By Tesfa-Alem Tekle
October 24, 2012 (ADDIS ABABA) - Ethiopia’s acting foreign minister, Berhane Gebrekirstos, held separate talks with Sudanese foreign minister, Ali Ahmed Karti, and South Sudan’s foreign affairs and international cooperation minister, Nhial Deng Nhial.
- Sudanese foreign minister, Ali Ahmed Karti (Getty)
The discussions on Tuesday focused on ways of boosting bilateral ties and on Ethiopia’s role in peace talks between Juba and Khartoum, focusing on resolving the remaining pending issues relating to South Sudan’s independence last year.
Addis Ababa has been host to series of talks between the two nations, culminating in the signing of several agreements in September. A settlement was reached on contentious oil transit fees but border demarcation remains unresolved.
The peace and security role Ethiopia should play in the contested Abyei region as chair of the Intergovernmental Authority on Development (IGAD) was also at the top of the agenda.
According to government officials at the Ministry of Foreign Affairs, Gebrekirstos and Karti consulted on ways of enhancing existing bilateral cooperation, particularly in trade, knowledge-transfer and experience-sharing.
During the talks Nhial said multilateral ties between the two countries are improving rapidly.
He also explained that South Sudan intends to begin importing electricity from Ethiopia.
Ethiopia has plans to export hydropower-generated-electricity neighbouring. Currently Ethiopia is selling electricity to Djibouti and is set to export to Sudan.
According to the spokesperson of the ministry foreign affairs, Dina Mufti, Ethiopia and South Sudan are planning to build an oil refinery in Ethiopia.

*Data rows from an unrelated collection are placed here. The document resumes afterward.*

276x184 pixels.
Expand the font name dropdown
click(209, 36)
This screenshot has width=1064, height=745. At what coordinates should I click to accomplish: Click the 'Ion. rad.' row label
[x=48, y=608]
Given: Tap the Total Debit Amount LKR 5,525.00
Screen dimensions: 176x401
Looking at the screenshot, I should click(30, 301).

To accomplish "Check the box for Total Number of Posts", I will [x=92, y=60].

It was said that the oil joint venture will have significant role in enhancing economic cooperation between the two neighbours.
Delegates of both sides commended the diplomatic role Ethiopia played in the reaching of agreements.
The African Union High Level Implementation Panel team is expected to propose a resolution on border issues and will present its solutions to a ministerial meeting at the AU Peace and Security Council.